Idéalement, il est préférable de ne préparer que des énigmes simples, c’est-à-dire dont les pièces logiques s’emboîtent aisément. Les protagonistes cités plus haut sont écrits pour pouvoir relier des points incertains, ce n’est pas le cas pour les PJ dans un jeu de rôle. Au pire, le meneur risque de causer la confusion des joueurs et de les perdre…. S’il ne se prend pas lui-même au piège !
En effet, une meilleure leçon à tirer de ces auteurs, c’est plutôt leur aptitude à garder les évènements et les motivations cohérents tout au long de l’histoire. Plus que pour tout autre scénario de JDR, les trames tissées par le meneur doivent être solides quand il veut mener un mystère.
Celles-ci ne sont pas qu’exposées aux joueurs, ils doivent les étudier de près. Des éléments qui ne s’emboîtent pas risquent soit de les perdre, soit de franchement les ennuyer. Pour les assister, les meneurs peuvent prévoir des cartes ou encore des frises chronologiques à compléter au fur et à mesure.
Limiter le temps et l’espace où l’action se produit permet de faciliter ce travail, sans en gâcher la profondeur. Pour preuve, les grandes œuvres d’Agatha Christie comme le meurtre de l’Orient Express ou encore 10 Petits Soldats se passent dans des lieux fermés avec une limite claire de temps pour résoudre le mystère.
Respecter les compétences des PJ
Un autre élément de cohérence que le meneur de jeu doit garder en tête, ce sont les possibilités particulières offertes par le contexte de l’univers de jeu. La magie et la technologie en particulier constituent à la fois de grands Alliés et les pires ennemis pour la solidité d’un scénario à intrigue. Si le meneur ne peut pas juste les annuler, il ne peut pas tomber dans leurs pièges.
D’une part, ils constituent des opportunités pour trouver ou cacher des indices. Des sorts pour communiquer avec les morts ou encore des technologies de caméras avancés, par exemple. D’autant qu’il est plus que probable que les joueurs choisissent des PJ avec des capacités appropriées si l’occasion se présente.
D’autre part, une inattention du meneur peut en faire des moyens de résoudre instantanément une affaire épineuse. Si la victime a vu le visage de son assassin ou connaît son identité, une séance de spiritisme offrirait la clé de toute l’énigme sur un plateau, mais empêcher le spririt d’utiliser ses pouvoirs ne serait pas amusant non plus.

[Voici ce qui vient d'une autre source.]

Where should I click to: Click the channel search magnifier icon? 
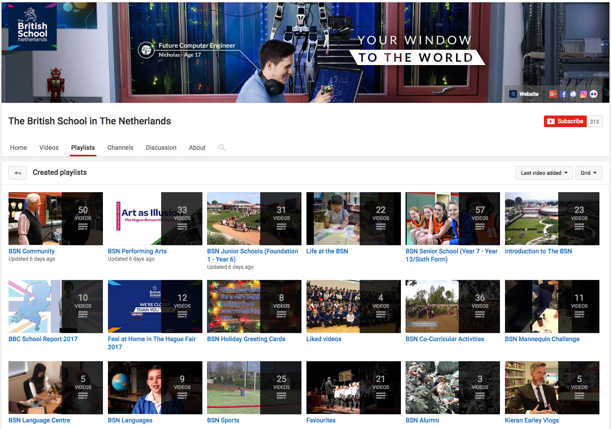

Donner sa chance au changement pour mener des JDR de mystère
Au fil des explorations, les joueurs peuvent soulever des points auxquels le meneur n’a pas nécessairement pensé. S’il est impossible d’être prêt pour tout, garder une souplesse sur la position des indices peut s’avérer utile et récompenserait d’autant plus les joueurs pour leur logique.
Pour finir, comme pour mener des interactions sociales dans les JDR, un mystère implique aussi bien le personnage dans le jeu que son joueur en dehors. C’est-à-dire que si les indices doivent venir des actions des PJ, la réflexion qui suit ne devrait dépendre que des joueurs.
En plus d’éviter de créer un problème vis-à-vis de l’intelligence des PJ, cette méthode implique plus tout le monde à la table. L’utilisation d’accessoires, de props, comme des extraits de journaux ou des photographies permet de faire cette transition sans abîmer l’immersion.